** Start **

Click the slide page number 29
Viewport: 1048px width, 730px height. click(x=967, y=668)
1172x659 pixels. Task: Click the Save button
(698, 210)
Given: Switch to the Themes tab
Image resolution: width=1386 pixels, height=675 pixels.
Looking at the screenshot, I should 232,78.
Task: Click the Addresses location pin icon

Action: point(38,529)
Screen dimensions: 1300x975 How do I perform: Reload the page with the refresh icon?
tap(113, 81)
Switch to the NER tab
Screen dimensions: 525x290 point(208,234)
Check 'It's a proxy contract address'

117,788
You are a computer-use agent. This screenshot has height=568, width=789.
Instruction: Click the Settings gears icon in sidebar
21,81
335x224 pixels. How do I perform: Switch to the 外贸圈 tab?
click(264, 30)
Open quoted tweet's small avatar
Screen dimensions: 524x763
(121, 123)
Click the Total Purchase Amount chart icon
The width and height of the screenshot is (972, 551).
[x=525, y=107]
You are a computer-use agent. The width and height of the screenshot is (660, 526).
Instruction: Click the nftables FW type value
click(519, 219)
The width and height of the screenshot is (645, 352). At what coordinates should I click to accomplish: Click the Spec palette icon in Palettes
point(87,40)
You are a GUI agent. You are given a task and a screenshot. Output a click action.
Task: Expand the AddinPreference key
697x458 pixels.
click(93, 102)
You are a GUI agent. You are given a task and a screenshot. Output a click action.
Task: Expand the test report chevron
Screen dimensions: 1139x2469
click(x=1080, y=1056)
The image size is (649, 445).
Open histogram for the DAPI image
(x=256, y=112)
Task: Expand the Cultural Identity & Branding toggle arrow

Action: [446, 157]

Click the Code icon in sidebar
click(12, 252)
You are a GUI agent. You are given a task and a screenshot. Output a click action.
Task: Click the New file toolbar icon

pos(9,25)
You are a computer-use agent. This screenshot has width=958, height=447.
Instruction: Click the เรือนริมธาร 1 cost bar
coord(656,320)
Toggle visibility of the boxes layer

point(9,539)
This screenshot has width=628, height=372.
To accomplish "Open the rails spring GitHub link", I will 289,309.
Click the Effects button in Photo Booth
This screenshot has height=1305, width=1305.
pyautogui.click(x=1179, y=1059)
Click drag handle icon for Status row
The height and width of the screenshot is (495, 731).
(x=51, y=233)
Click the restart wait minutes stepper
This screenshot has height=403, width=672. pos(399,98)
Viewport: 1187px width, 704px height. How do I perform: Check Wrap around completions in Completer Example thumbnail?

** End **

List every line in the records above that contains the string "should", treating uppercase and lowercase as different.

Looking at the screenshot, I should 232,78.
The width and height of the screenshot is (645, 352). At what coordinates should I click to accomplish: Click the Spec palette icon in Palettes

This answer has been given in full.